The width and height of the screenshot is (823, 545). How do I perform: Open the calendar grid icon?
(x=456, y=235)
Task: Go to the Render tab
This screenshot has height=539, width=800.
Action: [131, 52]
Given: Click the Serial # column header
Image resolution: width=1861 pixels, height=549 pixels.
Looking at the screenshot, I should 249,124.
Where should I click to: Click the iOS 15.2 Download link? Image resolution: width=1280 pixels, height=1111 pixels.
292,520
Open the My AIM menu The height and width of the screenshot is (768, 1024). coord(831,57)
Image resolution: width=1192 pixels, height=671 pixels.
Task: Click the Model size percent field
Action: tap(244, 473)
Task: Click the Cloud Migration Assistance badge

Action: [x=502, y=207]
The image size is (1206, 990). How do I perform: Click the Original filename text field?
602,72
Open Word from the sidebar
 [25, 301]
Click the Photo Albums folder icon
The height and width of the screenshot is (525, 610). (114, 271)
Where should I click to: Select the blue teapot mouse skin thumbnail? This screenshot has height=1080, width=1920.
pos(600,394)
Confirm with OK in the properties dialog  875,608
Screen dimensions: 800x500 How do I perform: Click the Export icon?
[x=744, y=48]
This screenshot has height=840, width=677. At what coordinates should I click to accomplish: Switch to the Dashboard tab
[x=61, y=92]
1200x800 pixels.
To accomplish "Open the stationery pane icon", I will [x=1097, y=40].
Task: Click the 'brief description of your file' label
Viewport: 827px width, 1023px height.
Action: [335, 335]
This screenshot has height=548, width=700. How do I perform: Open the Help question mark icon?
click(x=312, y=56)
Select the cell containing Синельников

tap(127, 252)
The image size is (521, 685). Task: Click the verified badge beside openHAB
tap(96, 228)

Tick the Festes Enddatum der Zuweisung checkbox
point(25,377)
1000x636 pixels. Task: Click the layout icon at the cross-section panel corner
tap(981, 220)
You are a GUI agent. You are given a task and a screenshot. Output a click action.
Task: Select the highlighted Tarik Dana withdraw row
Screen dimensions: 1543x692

# Work required:
Please retype exactly the line containing "Task: Select the" and each line after it to the end of the records, and nothing more.

# Result for this exercise:
Task: Select the highlighted Tarik Dana withdraw row
Screen dimensions: 1543x692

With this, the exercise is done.